* **TEXT PASSAGE**
-- -- --
# [GUIDE] How to add games to your fake/clone SNES Classic



## ericmaxman (Apr 21, 2020)

I recently stumbled across a method on how to add games to the SNES Classic clone, in addition to a hidden menu.

*Hidden menu*
1. Enter the Manual menu, the one with the QR code
2. Press X, followed by the Left key. (If Left key doesn't work, try the Left trigger?)

*Mounting to PC*
1. Use a Micro USB cable to connect to the PC
2. Press "Select" + "L" + "R" to enter USB mode. Note that the controller cannot be used now. Pressing the 3 keys again returns to controller mode.
3. The device should appear in your PC as "fireprime"
4. Open up the "snesrom" folder
5. Put games into the "roms_ex" folder

That said, I am not sure which version of the SNES Classic clone will these steps apply to, considering the sheer number of clones out there. 

But, I believe it should work for this particular version, with the Rockchip RK3128 chip. 

If anyone has a clone system please try out these steps and let me know if it works. I appreciate the input.


----------



## nickzero (Jun 22, 2020)

Interesting, your snes mini have a micro sd on motherboard?

--------------------- MERGED ---------------------------

interesting, your snes mini have micro sd reader on motherboard?


----------



## Mexicalipc (Aug 9, 2020)

Eric, what clone do you have?
-- -- --
* **INFORMATION SHOWN**
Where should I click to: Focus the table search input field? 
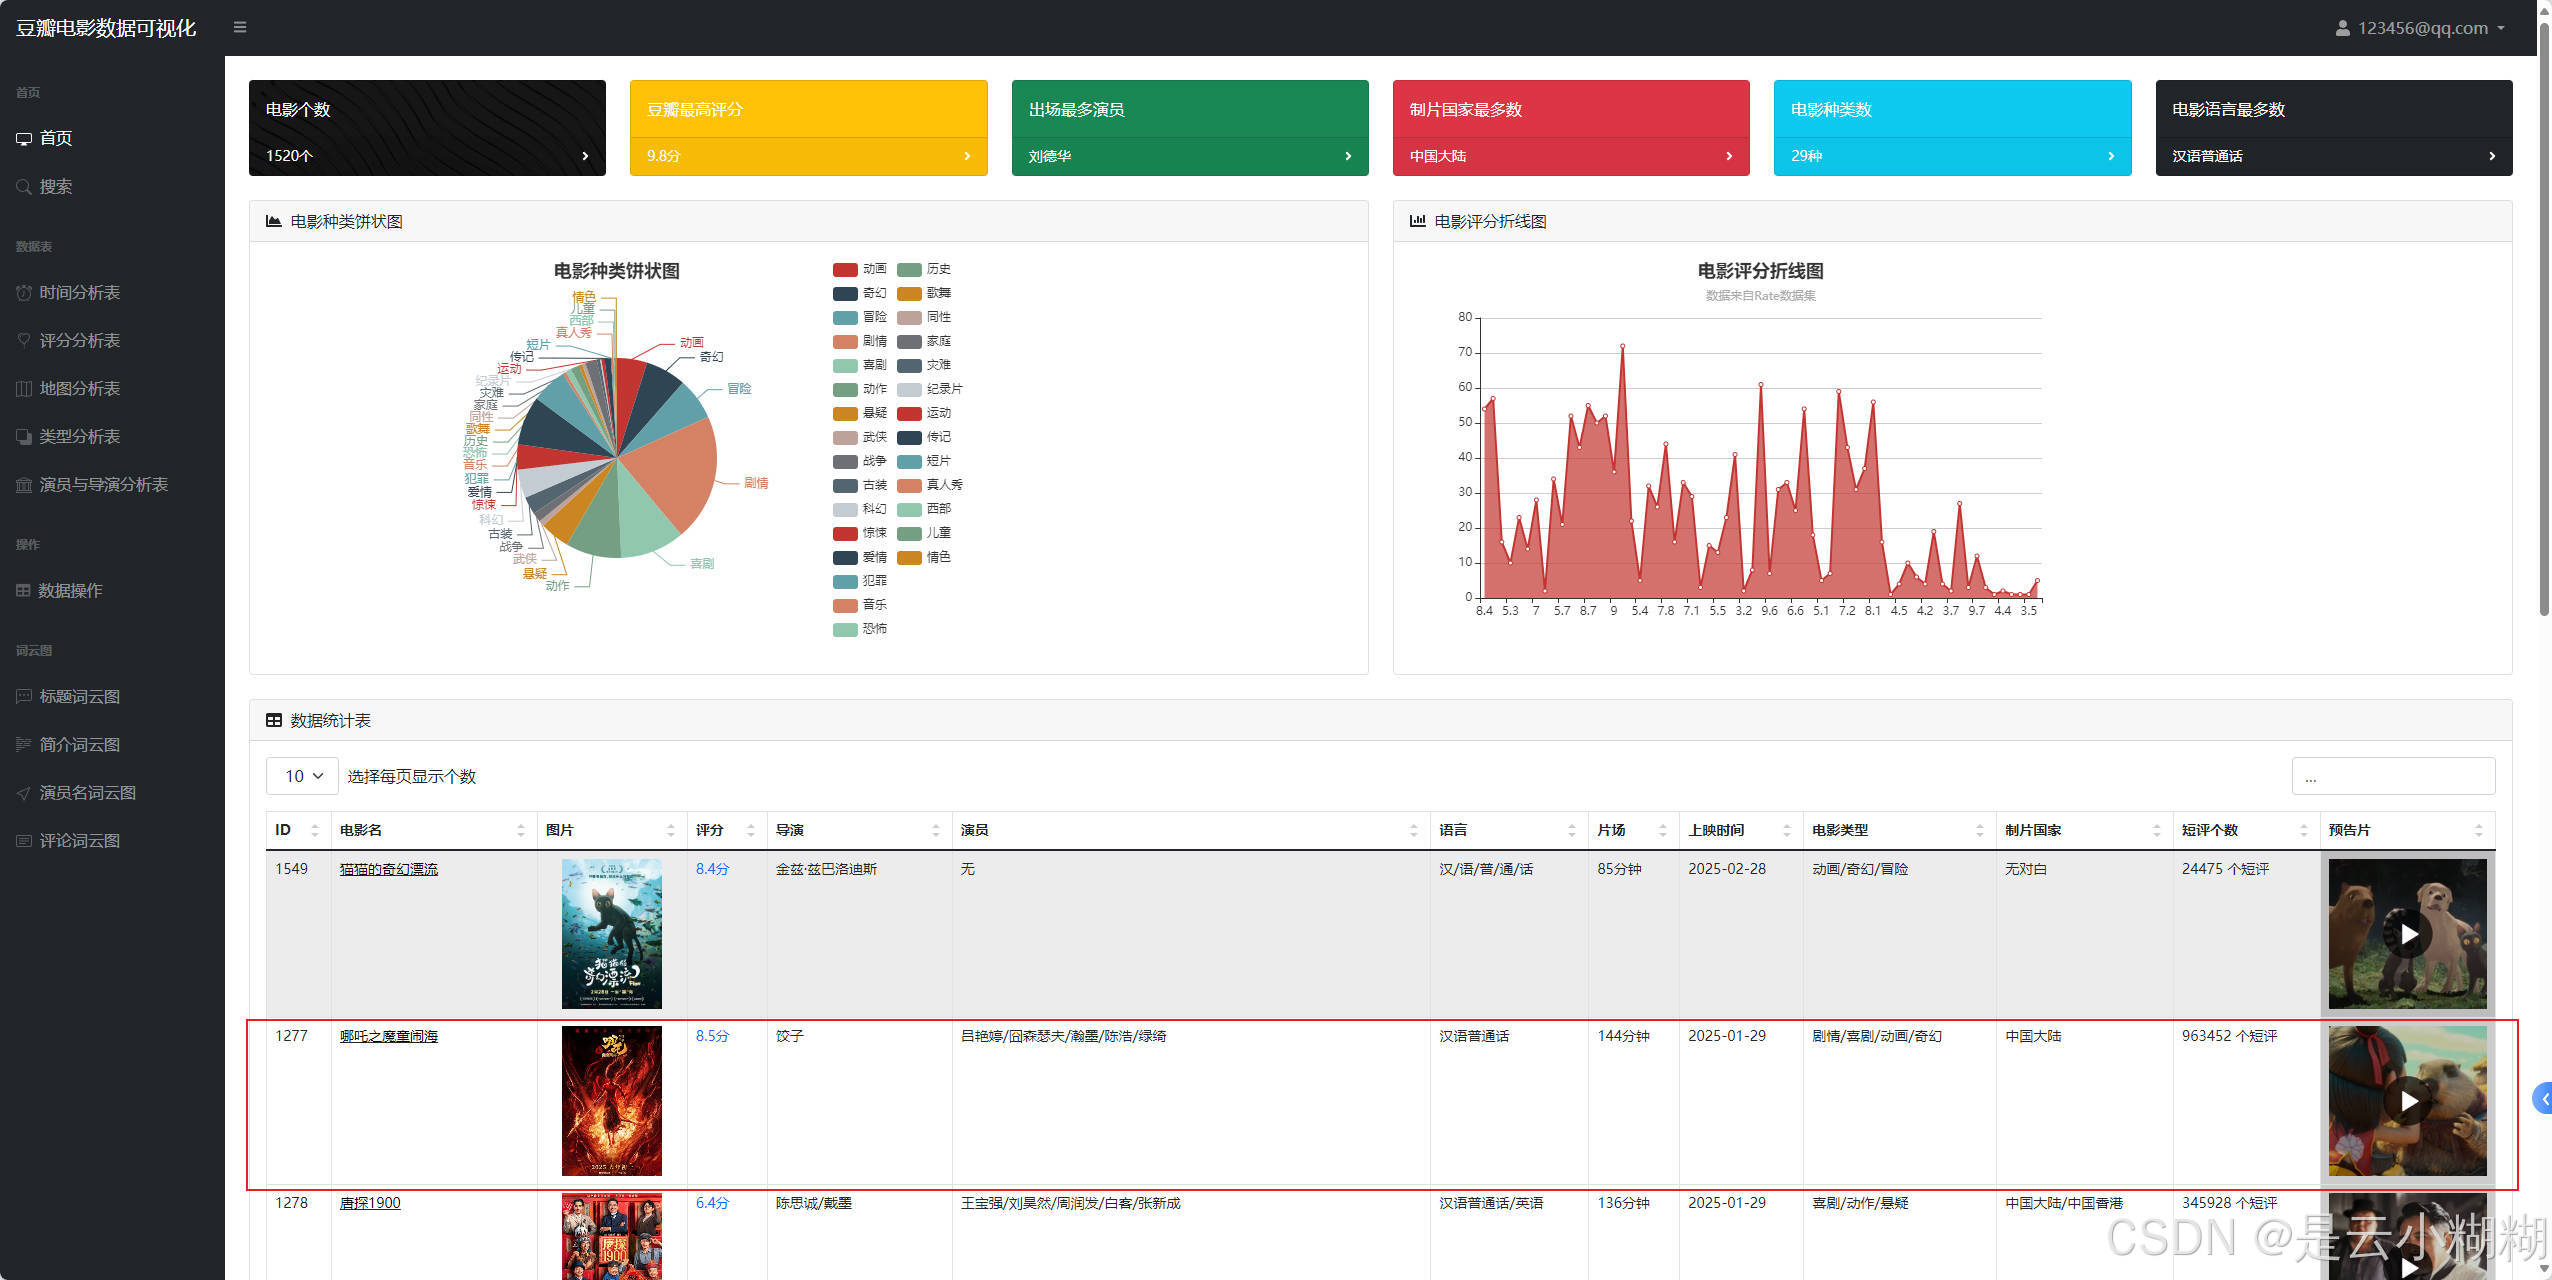[x=2392, y=777]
-- -- --
* **PROBLEMS**
1. Above the listing is the SNES clone guide. Copy the stretch from "Interesting, your snes mini have a" through "reader on motherboard?".
2. Using the SNES clone guide above the listing, answer these:
(a) To open the hidden menu, which button is pressed before the Left key?
(b) In USB mode, what name should the device show on the PC?
(c) Which chip does the version the poster believes the steps work for have?

* **EXPECTED OUTPUTS**
1.
Interesting, your snes mini have a micro sd on motherboard?

--------------------- MERGED ---------------------------

interesting, your snes mini have micro sd reader on motherboard?

2.
(a) X
(b) "fireprime"
(c) The Rockchip RK3128